Let \(X \in \mathbb{R}^{n \times d}\) be the input matrix, where \(n\) is the sequence length and \(d\) is the embedding dimension. The Transformer block consists of the following ope`rations:

  • Multi-Head Attention:
\[ \text{Attention}(Q, K, V) = \text{softmax}\left(\frac{QK^T}{\sqrt{d_k}}\right)V \]

For multi-head attention with \(h\) heads:

\[ \text{MultiHead}(X) = \text{Concat}(\text{head}_1, \text{head}_2, \ldots, \text{head}_h)W^O \]

where each head is:

\[ \text{head}_i = \text{Attention}(XW_i^Q, XW_i^K, XW_i^V) \]
  • Residual Connection and Layer Normalization (Add & Norm):
\[ X' = \text{LayerNorm}(X + \text{MultiHead}(X)) \]

where the layer normalization is similar to the batch normalization but instead of computing the mean and variance over the batch, we compute them over the embedding dimension.
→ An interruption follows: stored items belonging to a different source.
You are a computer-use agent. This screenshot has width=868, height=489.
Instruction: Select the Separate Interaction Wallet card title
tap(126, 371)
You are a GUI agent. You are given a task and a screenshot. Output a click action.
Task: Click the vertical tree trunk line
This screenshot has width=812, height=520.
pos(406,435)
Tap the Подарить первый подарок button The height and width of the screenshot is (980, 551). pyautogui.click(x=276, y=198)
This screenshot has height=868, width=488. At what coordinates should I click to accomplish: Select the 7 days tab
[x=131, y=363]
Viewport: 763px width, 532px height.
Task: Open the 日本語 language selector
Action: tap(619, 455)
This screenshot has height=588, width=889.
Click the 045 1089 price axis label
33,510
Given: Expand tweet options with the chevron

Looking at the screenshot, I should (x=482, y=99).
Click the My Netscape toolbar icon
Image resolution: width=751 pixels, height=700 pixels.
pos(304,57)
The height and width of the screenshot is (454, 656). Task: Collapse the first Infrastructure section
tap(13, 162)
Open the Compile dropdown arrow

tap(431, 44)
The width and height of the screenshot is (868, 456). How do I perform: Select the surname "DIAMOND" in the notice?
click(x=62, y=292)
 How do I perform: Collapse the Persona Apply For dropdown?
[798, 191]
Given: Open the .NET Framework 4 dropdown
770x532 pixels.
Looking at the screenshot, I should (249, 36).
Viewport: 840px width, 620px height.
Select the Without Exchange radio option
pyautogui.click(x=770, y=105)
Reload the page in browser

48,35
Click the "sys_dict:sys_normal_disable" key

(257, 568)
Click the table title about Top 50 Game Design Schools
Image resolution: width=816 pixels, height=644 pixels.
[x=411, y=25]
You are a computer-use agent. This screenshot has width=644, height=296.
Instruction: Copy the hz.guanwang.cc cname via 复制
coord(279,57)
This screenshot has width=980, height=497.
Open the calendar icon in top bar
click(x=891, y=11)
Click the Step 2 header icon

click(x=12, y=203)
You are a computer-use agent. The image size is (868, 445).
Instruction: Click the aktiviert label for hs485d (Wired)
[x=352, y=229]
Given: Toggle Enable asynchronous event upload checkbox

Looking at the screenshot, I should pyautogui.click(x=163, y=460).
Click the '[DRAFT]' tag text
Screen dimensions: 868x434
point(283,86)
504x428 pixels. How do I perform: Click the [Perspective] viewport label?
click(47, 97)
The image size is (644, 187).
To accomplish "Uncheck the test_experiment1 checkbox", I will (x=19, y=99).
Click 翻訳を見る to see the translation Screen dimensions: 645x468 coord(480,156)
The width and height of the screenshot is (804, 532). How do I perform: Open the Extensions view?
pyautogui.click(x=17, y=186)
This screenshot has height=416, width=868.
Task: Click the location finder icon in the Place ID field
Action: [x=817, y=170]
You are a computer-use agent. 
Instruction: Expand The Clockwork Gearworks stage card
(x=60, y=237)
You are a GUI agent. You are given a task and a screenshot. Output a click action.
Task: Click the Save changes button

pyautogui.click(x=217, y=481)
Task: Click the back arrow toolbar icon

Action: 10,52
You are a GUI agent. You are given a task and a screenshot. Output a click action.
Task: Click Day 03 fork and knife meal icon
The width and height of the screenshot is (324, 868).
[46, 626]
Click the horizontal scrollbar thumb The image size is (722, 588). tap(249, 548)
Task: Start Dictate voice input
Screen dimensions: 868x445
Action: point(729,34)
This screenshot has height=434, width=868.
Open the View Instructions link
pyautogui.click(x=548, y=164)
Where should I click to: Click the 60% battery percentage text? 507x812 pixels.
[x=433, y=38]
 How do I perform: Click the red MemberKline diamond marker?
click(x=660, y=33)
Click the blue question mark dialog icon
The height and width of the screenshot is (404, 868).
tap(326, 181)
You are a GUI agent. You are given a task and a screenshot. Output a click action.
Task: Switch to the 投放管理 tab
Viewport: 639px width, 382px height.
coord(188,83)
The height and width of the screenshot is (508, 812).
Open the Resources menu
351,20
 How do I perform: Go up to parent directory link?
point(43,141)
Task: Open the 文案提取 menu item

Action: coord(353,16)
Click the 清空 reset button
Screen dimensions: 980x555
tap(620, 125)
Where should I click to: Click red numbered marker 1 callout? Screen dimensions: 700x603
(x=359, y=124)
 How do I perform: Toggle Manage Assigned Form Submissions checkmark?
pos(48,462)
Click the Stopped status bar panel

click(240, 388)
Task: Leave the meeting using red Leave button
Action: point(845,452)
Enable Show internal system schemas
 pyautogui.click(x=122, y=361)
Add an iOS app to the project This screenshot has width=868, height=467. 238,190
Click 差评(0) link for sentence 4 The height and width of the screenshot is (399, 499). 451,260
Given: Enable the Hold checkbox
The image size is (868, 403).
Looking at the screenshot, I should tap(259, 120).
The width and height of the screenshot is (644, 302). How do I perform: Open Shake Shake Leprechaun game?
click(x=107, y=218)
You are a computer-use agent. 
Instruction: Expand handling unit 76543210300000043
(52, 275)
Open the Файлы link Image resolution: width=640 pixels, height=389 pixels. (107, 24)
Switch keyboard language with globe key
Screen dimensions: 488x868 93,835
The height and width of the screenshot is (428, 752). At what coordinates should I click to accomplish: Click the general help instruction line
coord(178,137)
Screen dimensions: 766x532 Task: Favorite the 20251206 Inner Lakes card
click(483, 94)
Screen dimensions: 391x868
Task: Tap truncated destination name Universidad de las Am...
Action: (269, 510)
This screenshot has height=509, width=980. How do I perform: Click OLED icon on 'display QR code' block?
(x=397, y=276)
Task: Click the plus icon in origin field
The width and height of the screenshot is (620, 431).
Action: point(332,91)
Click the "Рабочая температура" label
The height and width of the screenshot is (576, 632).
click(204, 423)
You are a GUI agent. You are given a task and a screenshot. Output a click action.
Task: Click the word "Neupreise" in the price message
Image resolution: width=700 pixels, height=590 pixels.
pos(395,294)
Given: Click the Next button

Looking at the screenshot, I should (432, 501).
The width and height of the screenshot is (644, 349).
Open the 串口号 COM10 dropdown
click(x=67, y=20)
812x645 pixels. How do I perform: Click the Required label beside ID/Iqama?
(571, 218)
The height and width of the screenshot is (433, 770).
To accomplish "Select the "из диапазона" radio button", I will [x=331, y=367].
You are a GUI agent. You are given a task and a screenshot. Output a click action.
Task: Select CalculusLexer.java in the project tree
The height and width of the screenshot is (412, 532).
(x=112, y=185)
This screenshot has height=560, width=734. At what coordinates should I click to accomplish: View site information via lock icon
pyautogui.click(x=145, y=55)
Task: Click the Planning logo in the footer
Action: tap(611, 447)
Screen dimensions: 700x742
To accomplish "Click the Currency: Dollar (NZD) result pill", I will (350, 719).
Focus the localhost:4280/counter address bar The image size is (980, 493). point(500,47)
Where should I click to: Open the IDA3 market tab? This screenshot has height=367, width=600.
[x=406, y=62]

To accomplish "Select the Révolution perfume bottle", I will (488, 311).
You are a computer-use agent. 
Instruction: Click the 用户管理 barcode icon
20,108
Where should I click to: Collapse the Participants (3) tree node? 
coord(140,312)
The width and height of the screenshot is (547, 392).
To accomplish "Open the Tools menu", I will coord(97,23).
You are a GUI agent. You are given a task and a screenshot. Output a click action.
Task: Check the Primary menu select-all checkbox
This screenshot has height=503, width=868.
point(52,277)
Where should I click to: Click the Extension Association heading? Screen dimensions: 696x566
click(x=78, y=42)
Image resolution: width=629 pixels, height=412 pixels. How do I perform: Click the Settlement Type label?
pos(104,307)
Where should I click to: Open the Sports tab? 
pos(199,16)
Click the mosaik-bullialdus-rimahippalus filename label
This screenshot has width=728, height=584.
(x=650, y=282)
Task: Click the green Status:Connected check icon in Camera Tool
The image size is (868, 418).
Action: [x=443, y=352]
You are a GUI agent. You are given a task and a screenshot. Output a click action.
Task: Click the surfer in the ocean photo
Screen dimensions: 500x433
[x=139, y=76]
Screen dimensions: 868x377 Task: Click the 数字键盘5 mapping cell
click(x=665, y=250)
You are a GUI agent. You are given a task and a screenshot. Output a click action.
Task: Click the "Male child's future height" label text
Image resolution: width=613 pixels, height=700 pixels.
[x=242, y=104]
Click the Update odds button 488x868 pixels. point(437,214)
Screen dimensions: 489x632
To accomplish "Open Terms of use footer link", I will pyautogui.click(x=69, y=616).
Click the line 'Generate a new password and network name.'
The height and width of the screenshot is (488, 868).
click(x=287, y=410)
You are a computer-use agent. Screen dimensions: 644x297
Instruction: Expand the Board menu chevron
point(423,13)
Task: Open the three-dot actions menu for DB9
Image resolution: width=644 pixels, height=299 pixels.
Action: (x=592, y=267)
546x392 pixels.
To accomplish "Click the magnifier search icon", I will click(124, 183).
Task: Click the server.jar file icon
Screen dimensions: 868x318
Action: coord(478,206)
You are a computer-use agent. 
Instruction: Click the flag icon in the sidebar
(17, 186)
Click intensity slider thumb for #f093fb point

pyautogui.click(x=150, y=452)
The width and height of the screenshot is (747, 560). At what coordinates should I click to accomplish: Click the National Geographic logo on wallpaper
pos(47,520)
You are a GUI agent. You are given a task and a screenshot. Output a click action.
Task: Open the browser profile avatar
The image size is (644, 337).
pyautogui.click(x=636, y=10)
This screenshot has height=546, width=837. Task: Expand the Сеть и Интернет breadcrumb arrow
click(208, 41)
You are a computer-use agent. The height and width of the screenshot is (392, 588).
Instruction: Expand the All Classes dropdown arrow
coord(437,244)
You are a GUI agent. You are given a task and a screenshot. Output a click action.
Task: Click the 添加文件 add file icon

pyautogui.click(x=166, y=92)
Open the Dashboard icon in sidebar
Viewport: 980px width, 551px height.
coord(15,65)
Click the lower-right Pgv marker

In PyTorch, you can use torch.nn.LayerNorm to implement the layer normalization.

  • Feed-Forward Network (FFN):
\[ \text{FFN}(X') = \text{ReLU}(X'W_1 + b_1)W_2 + b_2 \]
  • Second Residual Connection and Layer Normalization (Add & Norm):
\[ \text{Output} = \text{LayerNorm}(X' + \text{FFN}(X')) \]

Transformer Block

Using PyTorch torch.nn.MultiheadAttention, we can implement the Transformer block as follows:

import torch.nn as nn

import torch
import torch.nn as nn
import torch.nn.functional as F

class TransformerBlock(nn.Module):
    def __init__(self, embed_dim, num_heads, ff_hidden_dim):
        """
        Args:
            embed_dim (int): Dimensionality of the input embeddings.
            num_heads (int): Number of attention heads.
            ff_hidden_dim (int): Hidden layer dimensionality in the feed-forward network.
        """
        super(TransformerBlock, self).__init__()

        # Multi-head attention layer. We use batch_first=True so that input shape is (batch_size, sequence_length, embed_dim).
        self.mha = nn.MultiheadAttention(embed_dim=embed_dim, 
                                         num_heads=num_heads,
                                         batch_first=True)

        # First layer normalization applied after the multi-head attention residual addition.
        self.attention_norm = nn.LayerNorm(embed_dim)

        # Feed-forward network: two linear layers with ReLU activation.
        self.ffn = nn.Sequential(
            nn.Linear(embed_dim, ff_hidden_dim),
            nn.ReLU(),
            nn.Linear(ff_hidden_dim, embed_dim)
        )

        # Second layer normalization after the feed-forward residual addition.
        self.ffn_norm = nn.LayerNorm(embed_dim)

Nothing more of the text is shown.